#### Task
The records below hold a stretch from the line with "Image resolution: width=1366, height=1418." through the line with "US_Israel Bombing Syria (558, 258)"; return exactly those lines, ends included, and nothing more.

#### Records for processing
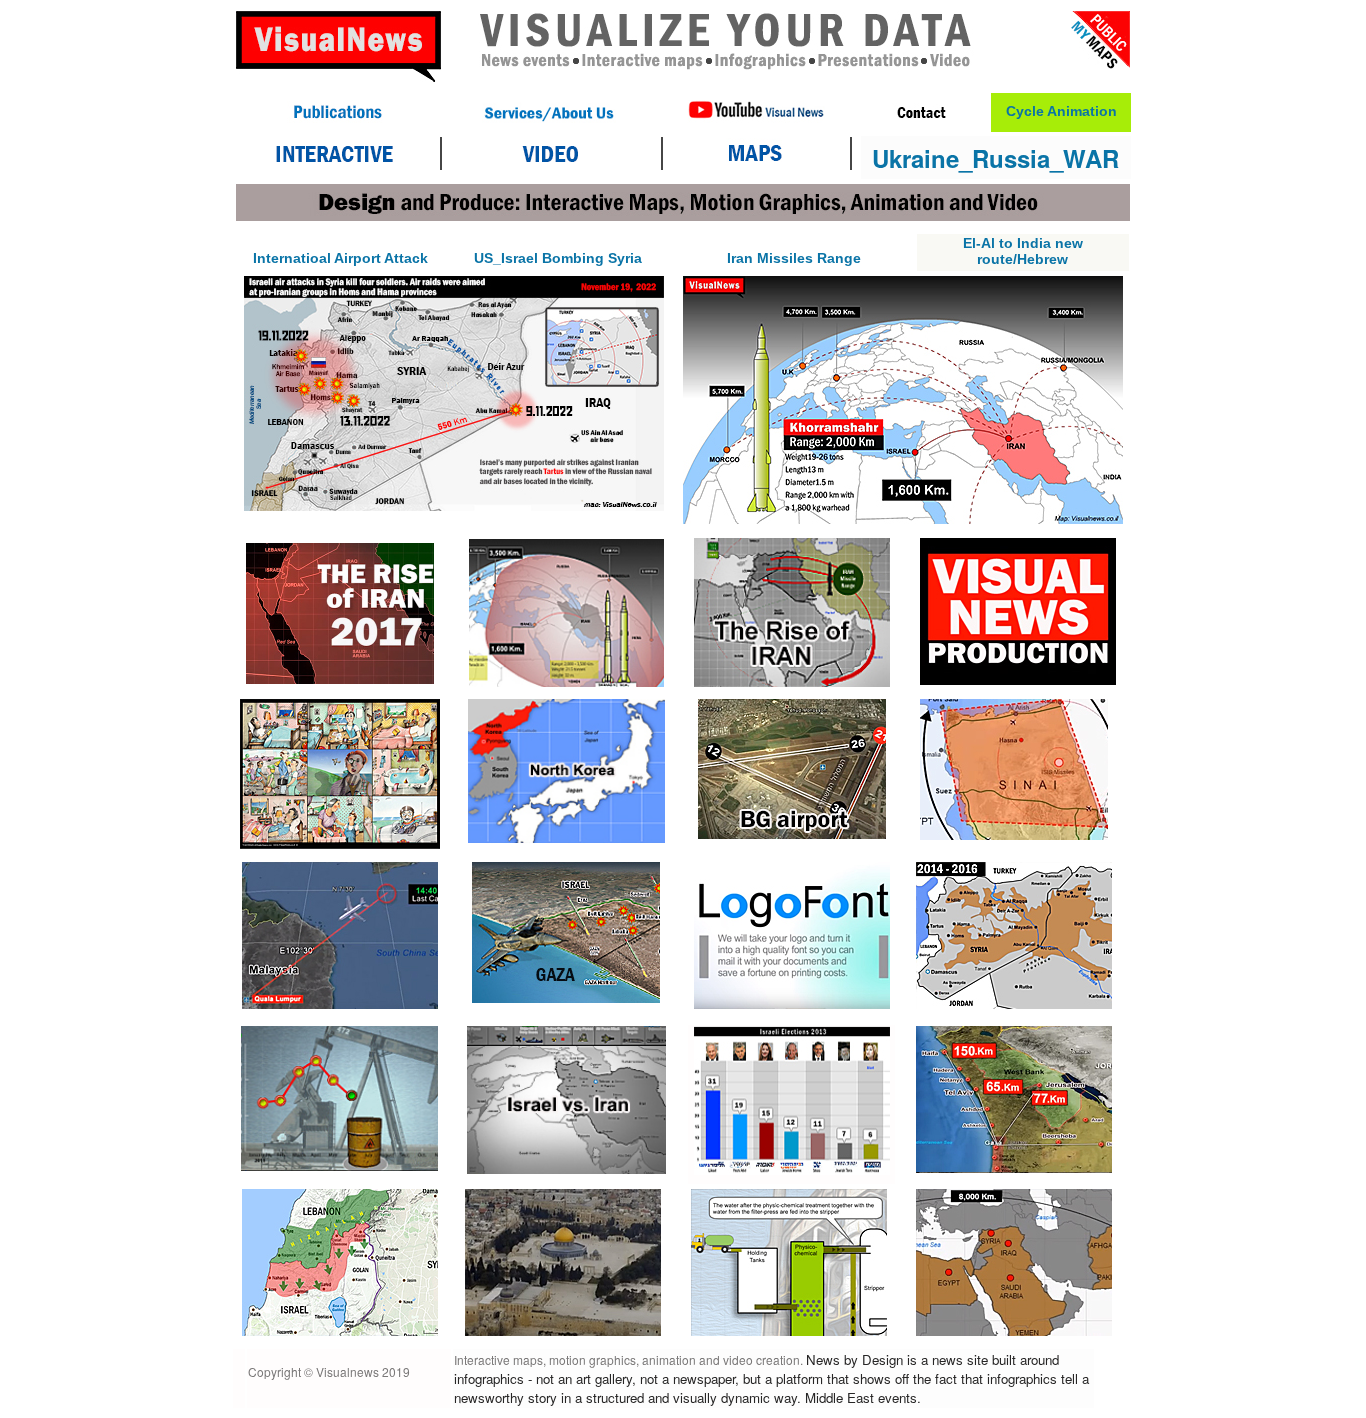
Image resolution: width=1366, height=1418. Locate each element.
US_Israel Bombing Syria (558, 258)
==
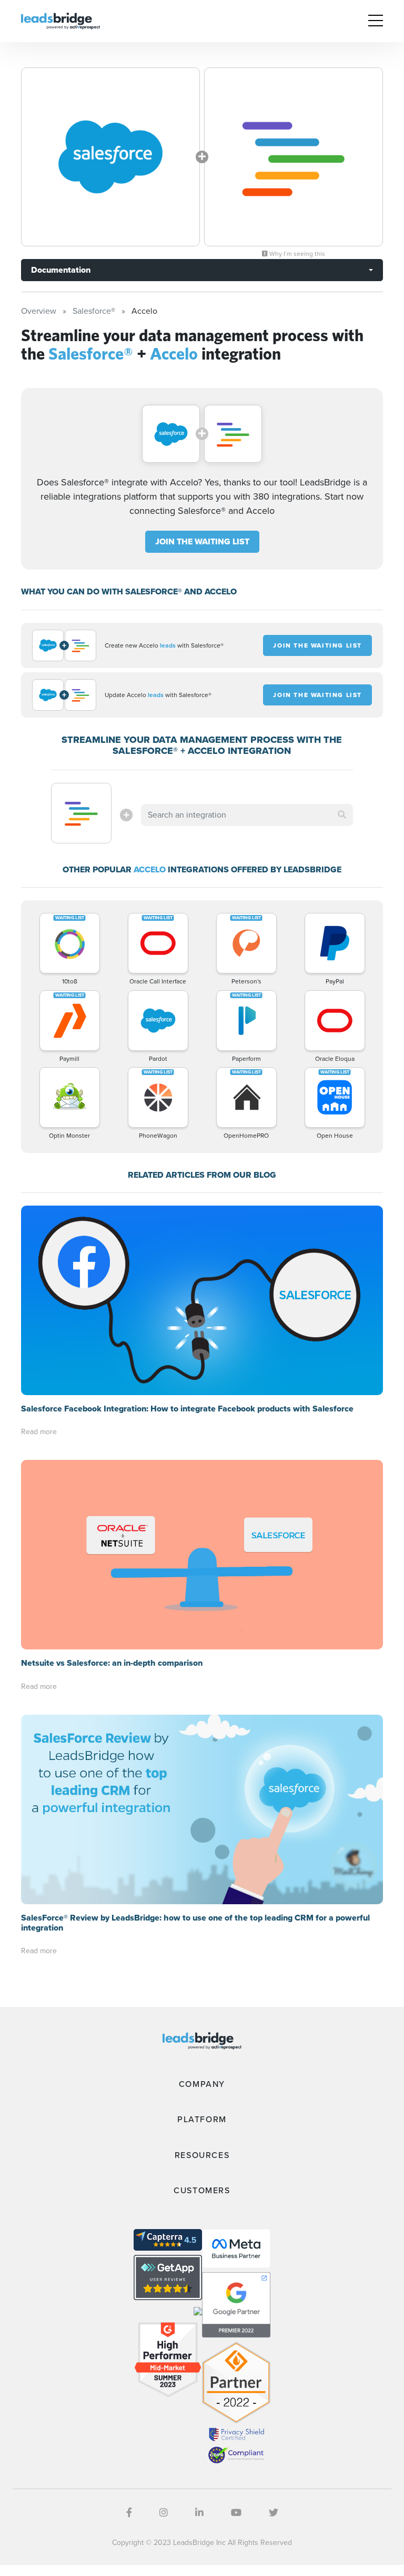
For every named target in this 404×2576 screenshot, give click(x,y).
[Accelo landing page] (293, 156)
--
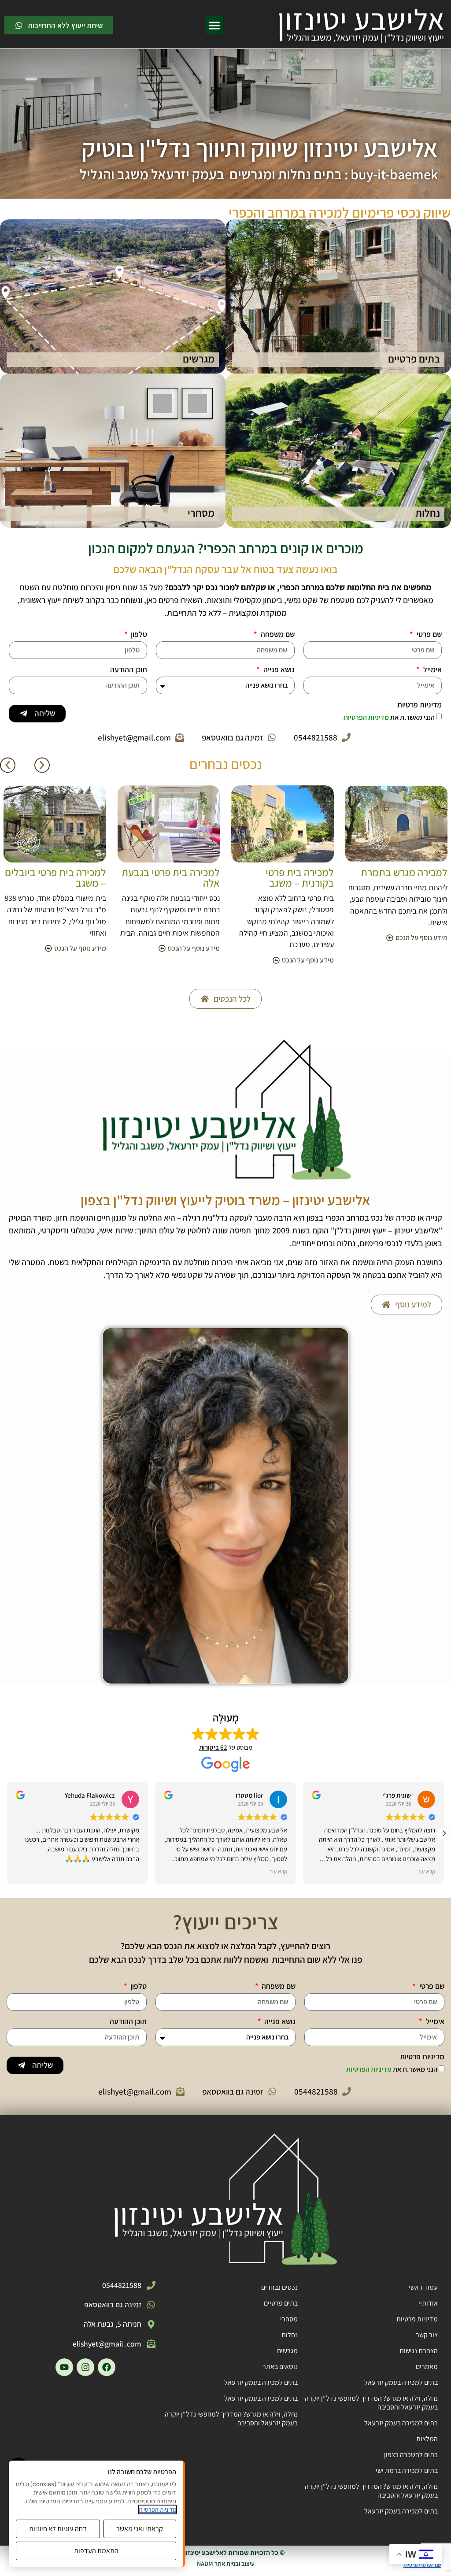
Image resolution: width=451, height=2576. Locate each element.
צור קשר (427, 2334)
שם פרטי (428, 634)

#### Answer space
Image resolution: width=1366, height=1418. Locate each element.
US_Israel Bombing Syria (558, 258)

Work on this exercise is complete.